◆ **What to work on**: Give back exactly the lines of the entries below from the line with "Screen dimensions: 845x826" to the line with "Select the XXL", inclusive, and only those.

Segment Start: Supplied data

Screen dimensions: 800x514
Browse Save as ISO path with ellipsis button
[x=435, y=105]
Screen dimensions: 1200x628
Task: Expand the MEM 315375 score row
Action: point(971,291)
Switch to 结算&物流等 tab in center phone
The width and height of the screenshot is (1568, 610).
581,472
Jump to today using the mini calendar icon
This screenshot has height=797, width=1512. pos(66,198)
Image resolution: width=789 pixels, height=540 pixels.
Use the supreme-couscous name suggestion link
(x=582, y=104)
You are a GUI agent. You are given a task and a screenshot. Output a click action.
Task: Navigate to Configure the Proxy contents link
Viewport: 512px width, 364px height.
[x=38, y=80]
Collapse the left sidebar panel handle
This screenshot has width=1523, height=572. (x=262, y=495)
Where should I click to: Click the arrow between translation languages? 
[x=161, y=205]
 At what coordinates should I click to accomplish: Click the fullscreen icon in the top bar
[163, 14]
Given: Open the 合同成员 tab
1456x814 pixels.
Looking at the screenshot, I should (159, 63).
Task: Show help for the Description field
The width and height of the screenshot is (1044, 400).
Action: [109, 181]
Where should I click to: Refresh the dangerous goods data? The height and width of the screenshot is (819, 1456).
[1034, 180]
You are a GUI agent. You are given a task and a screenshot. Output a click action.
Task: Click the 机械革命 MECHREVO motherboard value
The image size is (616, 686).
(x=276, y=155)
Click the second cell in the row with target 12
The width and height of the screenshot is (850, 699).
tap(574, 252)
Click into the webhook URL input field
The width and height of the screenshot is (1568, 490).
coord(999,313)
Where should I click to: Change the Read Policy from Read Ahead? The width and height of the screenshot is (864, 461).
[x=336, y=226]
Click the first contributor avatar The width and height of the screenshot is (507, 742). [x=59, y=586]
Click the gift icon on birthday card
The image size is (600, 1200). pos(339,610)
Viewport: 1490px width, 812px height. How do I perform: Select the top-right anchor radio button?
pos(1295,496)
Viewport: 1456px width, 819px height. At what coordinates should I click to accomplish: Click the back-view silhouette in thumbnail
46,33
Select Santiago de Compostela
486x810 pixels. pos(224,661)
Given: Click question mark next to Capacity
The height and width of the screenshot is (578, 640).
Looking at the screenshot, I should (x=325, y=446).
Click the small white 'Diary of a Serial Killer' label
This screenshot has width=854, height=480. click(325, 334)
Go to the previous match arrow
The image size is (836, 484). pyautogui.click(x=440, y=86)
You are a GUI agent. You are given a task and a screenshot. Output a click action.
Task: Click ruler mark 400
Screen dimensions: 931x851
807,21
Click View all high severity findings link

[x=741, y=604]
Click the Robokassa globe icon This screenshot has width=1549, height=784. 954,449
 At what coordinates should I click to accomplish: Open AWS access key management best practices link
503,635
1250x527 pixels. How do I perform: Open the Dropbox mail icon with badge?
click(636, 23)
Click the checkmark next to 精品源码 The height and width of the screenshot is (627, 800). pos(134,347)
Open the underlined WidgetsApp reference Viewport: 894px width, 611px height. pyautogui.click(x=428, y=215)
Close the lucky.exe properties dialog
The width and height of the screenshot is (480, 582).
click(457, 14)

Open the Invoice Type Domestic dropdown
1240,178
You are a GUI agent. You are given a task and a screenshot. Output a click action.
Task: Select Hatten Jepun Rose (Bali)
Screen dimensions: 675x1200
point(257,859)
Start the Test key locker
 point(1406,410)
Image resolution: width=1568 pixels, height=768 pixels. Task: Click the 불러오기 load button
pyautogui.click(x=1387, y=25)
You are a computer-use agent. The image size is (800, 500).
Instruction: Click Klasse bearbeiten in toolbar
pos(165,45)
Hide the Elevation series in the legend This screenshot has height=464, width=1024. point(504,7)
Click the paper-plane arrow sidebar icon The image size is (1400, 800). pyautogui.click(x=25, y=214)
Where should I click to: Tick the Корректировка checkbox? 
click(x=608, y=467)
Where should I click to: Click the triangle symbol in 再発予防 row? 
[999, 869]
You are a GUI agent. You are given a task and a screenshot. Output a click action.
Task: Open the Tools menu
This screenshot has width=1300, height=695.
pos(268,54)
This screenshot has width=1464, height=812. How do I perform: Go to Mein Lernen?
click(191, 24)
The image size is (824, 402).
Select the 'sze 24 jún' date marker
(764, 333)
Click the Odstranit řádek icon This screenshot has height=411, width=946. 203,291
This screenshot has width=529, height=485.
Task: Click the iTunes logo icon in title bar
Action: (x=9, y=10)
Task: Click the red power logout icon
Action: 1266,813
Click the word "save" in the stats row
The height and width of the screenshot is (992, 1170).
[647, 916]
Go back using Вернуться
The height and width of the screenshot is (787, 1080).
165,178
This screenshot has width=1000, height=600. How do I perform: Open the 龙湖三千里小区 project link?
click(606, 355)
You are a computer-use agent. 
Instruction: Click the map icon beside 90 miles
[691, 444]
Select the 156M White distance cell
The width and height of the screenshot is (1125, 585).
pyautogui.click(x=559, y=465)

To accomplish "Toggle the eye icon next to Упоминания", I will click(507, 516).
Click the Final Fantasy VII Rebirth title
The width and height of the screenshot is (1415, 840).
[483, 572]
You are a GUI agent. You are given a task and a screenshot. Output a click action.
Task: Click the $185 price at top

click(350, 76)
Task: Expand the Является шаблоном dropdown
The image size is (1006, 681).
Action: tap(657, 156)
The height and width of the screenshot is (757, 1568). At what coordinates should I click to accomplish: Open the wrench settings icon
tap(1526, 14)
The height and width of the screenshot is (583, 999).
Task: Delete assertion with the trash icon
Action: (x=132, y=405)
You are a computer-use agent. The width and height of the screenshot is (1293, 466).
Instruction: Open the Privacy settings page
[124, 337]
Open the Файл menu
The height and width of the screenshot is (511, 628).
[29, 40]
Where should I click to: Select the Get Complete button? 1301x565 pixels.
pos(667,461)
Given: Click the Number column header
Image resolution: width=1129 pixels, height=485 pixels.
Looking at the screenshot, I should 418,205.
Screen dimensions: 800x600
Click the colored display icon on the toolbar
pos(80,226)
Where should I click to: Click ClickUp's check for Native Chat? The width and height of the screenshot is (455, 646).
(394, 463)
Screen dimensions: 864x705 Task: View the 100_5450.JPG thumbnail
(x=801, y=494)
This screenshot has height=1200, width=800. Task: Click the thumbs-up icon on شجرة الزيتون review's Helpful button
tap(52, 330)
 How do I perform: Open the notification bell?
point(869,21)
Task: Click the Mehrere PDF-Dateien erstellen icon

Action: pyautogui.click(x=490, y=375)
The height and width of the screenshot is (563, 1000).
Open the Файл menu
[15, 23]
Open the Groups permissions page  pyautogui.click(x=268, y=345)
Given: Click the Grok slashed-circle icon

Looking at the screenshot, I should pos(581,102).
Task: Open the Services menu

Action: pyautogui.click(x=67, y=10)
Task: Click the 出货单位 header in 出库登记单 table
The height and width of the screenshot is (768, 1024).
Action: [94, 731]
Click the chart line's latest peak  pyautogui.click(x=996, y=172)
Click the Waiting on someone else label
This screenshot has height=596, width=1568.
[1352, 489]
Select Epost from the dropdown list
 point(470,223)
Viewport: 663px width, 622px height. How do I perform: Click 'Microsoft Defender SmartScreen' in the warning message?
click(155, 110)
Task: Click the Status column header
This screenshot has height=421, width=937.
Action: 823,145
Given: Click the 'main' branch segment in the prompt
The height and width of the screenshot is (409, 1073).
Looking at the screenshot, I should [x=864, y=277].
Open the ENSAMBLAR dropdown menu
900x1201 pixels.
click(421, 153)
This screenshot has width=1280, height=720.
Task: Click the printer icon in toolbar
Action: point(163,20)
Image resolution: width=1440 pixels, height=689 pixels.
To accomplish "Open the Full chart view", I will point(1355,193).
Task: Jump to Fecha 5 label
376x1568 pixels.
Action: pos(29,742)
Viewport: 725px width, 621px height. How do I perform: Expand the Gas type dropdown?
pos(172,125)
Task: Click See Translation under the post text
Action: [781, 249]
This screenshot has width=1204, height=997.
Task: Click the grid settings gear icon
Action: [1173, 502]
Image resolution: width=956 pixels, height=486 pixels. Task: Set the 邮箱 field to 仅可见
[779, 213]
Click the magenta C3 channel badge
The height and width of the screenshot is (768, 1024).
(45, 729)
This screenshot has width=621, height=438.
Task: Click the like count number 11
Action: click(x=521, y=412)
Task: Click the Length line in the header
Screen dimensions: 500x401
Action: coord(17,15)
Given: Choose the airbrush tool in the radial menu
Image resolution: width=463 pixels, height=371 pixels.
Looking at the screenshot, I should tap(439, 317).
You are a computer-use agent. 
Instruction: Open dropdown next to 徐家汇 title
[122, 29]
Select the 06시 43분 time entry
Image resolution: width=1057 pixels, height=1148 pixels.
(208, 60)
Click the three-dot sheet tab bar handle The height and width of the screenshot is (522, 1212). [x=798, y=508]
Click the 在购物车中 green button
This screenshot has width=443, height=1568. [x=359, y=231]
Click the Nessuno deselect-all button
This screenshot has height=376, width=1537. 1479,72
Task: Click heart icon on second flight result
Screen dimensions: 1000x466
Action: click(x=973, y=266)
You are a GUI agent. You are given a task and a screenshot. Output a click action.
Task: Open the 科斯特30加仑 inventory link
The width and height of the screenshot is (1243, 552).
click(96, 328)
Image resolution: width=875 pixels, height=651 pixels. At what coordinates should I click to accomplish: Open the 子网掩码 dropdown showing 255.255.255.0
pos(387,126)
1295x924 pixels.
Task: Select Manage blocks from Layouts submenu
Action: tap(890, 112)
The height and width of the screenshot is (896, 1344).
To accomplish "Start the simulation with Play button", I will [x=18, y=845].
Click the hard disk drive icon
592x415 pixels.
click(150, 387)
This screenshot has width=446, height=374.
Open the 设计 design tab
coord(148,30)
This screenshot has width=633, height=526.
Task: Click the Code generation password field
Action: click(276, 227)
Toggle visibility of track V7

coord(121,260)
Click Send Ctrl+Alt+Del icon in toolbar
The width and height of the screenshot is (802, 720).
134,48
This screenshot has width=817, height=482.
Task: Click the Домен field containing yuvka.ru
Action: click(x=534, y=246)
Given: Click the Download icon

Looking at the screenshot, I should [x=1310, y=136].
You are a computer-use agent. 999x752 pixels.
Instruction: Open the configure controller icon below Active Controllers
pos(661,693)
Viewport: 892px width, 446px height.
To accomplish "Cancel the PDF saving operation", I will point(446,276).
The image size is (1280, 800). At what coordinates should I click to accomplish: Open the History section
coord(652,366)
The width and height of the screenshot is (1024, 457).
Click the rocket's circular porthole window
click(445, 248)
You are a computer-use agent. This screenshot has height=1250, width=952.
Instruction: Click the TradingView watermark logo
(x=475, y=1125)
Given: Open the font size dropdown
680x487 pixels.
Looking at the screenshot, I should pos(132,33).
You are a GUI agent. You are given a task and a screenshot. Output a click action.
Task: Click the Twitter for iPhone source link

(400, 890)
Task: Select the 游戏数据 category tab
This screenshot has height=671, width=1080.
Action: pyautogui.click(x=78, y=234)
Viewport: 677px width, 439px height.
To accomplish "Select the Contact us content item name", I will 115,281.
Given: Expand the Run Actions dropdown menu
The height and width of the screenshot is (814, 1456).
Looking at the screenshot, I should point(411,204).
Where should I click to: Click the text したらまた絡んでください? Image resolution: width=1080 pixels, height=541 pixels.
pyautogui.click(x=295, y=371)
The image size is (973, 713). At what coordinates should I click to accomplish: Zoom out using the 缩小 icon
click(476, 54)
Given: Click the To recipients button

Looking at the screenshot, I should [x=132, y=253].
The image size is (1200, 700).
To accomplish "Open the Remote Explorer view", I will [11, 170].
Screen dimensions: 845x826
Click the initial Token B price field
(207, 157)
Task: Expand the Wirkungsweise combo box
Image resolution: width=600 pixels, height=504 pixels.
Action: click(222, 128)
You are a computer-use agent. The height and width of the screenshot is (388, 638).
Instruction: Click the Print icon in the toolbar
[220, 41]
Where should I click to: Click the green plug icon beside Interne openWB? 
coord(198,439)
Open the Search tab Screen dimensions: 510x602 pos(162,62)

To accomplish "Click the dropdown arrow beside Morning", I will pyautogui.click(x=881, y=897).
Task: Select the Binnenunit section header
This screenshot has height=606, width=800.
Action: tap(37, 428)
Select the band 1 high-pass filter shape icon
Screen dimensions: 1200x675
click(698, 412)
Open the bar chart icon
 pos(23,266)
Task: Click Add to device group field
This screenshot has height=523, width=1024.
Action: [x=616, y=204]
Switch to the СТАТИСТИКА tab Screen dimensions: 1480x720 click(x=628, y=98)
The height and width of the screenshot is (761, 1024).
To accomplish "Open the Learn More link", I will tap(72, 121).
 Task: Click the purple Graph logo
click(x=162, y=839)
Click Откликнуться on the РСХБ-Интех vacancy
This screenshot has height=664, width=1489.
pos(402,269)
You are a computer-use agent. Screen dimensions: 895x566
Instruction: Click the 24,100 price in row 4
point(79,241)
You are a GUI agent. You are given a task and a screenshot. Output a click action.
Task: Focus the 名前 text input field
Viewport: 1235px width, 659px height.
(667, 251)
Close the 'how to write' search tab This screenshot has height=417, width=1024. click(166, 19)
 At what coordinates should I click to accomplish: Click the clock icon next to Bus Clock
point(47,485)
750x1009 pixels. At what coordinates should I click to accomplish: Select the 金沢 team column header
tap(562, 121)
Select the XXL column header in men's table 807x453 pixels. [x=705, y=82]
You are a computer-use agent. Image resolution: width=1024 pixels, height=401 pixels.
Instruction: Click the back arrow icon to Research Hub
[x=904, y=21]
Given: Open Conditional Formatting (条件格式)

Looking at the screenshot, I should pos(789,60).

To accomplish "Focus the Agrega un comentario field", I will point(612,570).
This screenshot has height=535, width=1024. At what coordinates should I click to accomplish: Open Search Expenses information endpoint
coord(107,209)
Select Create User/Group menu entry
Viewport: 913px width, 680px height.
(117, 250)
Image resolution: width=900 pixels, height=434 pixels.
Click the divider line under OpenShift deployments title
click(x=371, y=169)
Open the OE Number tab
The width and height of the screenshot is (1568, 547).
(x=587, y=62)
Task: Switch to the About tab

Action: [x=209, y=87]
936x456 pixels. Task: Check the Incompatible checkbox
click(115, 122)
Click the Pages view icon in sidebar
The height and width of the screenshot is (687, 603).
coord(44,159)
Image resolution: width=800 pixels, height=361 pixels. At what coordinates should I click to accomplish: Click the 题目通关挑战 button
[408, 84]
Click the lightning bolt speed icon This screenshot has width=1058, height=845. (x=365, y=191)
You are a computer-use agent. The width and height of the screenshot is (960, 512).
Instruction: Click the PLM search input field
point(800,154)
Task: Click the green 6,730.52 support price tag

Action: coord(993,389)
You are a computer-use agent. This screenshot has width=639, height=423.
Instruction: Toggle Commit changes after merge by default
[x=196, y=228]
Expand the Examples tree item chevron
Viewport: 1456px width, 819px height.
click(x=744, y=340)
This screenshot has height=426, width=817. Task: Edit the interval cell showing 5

Segment End: Supplied data

◆ **Written reply**:
Screen dimensions: 845x826
Click the initial Token B price field
(207, 157)
Task: Expand the Wirkungsweise combo box
Image resolution: width=600 pixels, height=504 pixels.
Action: click(222, 128)
You are a computer-use agent. The height and width of the screenshot is (388, 638).
Instruction: Click the Print icon in the toolbar
[220, 41]
Where should I click to: Click the green plug icon beside Interne openWB? 
coord(198,439)
Open the Search tab Screen dimensions: 510x602 pos(162,62)

To accomplish "Click the dropdown arrow beside Morning", I will pyautogui.click(x=881, y=897).
Task: Select the Binnenunit section header
This screenshot has height=606, width=800.
Action: tap(37, 428)
Select the band 1 high-pass filter shape icon
Screen dimensions: 1200x675
click(698, 412)
Open the bar chart icon
 pos(23,266)
Task: Click Add to device group field
This screenshot has height=523, width=1024.
Action: [x=616, y=204]
Switch to the СТАТИСТИКА tab Screen dimensions: 1480x720 click(x=628, y=98)
The height and width of the screenshot is (761, 1024).
To accomplish "Open the Learn More link", I will tap(72, 121).
 Task: Click the purple Graph logo
click(x=162, y=839)
Click Откликнуться on the РСХБ-Интех vacancy
This screenshot has height=664, width=1489.
pos(402,269)
You are a computer-use agent. Screen dimensions: 895x566
Instruction: Click the 24,100 price in row 4
point(79,241)
You are a GUI agent. You are given a task and a screenshot. Output a click action.
Task: Focus the 名前 text input field
Viewport: 1235px width, 659px height.
(667, 251)
Close the 'how to write' search tab This screenshot has height=417, width=1024. click(166, 19)
 At what coordinates should I click to accomplish: Click the clock icon next to Bus Clock
point(47,485)
750x1009 pixels. At what coordinates should I click to accomplish: Select the 金沢 team column header
tap(562, 121)
Select the XXL column header in men's table 807x453 pixels. [x=705, y=82]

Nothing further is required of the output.